# Chicagoland Backyard HERF



## Cochise (Jun 9, 2005)

I'm new to this site but I want to in vite you all over anyway.

Weather permitting, I will be opening my back yard to cigars and cards on Saturday June 11, 7pm in Hoffman Estates.

This Herf is also posted at cigar weekly.

E-mail me if you want to go


----------



## Cochise (Jun 9, 2005)

Well, Don't all replie at once....

I just put out the tiki torches....

We're all systems go!

7PM 

165 Princeton St
Hoffman Estates, IL 60194


----------



## AlCarbon (Jan 26, 2005)

Nice gesture Coshise. I would like to come but going to see Dewey Redman at Jazz Showcase. No cigars, but may be the last chance to see one of the greatest tenor sax players.

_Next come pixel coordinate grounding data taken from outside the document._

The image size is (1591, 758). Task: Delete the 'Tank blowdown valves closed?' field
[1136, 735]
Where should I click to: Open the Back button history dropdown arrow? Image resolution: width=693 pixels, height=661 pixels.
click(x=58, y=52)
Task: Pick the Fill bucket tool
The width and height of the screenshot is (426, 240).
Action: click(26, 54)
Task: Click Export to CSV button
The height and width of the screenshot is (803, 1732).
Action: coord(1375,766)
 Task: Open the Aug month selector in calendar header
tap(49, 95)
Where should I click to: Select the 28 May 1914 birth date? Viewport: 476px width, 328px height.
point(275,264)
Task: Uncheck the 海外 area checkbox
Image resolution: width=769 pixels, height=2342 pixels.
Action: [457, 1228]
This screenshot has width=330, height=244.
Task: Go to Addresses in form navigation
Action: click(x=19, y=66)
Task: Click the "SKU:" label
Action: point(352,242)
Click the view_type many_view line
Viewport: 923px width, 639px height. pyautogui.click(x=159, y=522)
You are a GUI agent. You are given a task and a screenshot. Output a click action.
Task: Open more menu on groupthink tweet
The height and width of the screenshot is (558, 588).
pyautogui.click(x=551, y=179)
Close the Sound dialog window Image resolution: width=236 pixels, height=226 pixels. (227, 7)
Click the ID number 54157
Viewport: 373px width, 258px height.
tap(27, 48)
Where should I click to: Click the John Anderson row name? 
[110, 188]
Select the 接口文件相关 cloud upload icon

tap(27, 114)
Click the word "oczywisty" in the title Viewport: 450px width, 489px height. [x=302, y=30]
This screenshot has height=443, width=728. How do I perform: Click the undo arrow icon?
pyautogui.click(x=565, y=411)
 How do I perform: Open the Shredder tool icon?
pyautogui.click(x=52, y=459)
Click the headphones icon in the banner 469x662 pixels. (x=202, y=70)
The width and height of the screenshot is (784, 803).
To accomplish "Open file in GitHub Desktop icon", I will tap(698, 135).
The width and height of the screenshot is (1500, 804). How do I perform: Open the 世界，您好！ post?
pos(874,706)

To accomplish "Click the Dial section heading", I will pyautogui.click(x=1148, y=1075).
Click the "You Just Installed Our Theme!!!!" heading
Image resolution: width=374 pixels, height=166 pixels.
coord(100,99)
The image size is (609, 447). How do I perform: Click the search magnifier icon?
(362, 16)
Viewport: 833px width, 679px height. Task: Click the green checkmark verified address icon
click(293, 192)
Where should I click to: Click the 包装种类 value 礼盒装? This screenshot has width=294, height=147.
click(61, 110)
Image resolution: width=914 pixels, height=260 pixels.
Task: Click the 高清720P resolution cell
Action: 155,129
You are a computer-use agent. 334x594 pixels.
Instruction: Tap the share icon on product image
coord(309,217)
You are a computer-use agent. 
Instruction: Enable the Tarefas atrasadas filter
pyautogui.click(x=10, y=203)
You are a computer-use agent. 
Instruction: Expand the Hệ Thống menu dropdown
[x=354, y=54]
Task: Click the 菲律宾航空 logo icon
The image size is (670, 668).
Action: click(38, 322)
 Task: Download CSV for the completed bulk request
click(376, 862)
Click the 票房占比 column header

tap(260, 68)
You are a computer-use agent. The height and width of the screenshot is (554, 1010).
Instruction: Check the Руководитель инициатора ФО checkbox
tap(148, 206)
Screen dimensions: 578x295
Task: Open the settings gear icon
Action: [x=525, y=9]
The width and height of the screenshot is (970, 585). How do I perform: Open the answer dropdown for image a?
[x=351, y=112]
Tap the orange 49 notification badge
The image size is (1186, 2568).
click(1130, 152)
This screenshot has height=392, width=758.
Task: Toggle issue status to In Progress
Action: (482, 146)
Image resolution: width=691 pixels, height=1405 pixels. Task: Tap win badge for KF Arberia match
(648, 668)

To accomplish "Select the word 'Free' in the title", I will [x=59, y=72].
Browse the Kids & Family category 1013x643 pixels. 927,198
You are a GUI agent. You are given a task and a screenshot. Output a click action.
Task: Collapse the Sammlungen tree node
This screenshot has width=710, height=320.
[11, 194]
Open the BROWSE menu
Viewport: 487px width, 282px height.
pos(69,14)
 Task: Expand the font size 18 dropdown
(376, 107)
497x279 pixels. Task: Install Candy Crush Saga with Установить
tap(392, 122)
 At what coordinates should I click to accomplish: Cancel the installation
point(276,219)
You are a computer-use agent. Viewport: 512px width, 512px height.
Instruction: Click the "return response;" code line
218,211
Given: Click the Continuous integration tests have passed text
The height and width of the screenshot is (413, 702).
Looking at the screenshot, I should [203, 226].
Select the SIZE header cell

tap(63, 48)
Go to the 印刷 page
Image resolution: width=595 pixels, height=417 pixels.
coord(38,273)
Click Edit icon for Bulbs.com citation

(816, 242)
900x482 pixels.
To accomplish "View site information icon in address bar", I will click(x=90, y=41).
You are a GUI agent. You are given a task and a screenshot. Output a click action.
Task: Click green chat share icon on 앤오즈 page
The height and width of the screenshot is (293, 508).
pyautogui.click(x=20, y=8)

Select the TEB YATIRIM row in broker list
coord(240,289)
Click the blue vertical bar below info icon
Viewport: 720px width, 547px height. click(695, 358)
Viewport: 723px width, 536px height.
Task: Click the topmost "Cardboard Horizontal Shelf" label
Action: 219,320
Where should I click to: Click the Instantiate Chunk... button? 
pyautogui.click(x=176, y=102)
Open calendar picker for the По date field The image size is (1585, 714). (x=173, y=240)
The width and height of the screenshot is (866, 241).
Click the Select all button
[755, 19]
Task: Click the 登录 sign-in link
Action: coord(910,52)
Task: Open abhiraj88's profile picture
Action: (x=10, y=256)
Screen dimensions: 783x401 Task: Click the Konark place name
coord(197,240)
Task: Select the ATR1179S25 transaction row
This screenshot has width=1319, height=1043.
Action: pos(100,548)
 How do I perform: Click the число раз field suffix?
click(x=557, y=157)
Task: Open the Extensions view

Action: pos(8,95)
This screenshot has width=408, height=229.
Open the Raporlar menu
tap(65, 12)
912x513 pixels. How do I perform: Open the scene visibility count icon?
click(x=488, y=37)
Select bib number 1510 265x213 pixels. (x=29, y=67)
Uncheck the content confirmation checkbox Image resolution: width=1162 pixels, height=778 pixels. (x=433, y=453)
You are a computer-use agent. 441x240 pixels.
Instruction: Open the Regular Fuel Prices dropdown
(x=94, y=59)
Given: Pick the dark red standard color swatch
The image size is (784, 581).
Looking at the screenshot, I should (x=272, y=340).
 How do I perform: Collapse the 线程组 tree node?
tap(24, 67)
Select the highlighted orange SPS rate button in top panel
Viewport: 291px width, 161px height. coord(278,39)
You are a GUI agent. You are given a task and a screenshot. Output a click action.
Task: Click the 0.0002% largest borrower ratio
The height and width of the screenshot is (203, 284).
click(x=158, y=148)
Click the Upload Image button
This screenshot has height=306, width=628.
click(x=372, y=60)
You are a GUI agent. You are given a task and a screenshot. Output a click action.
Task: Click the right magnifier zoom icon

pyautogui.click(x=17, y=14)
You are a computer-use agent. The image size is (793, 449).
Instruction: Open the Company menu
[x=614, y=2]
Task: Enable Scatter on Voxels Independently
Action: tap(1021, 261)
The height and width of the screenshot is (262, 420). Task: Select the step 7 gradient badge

You are welcomed to join us this coming Wednesday for a mini-herf. A few of us here - Icehog, Hollywood and hopefully a couple others, will be meeting at a restaurant close to you. If interested pm for details.


----------



## icehog3 (Feb 20, 2005)

Same here Cochise...I have to work Saturday night or I would make it...you live 10 minutes from me. Please let us know if you wanna come Wed.


----------



## hollywood (Feb 15, 2005)

Hey,

Just made it to Chi-town. Hopefully we can see you there on Weds! I have been looking forward to this for months!


----------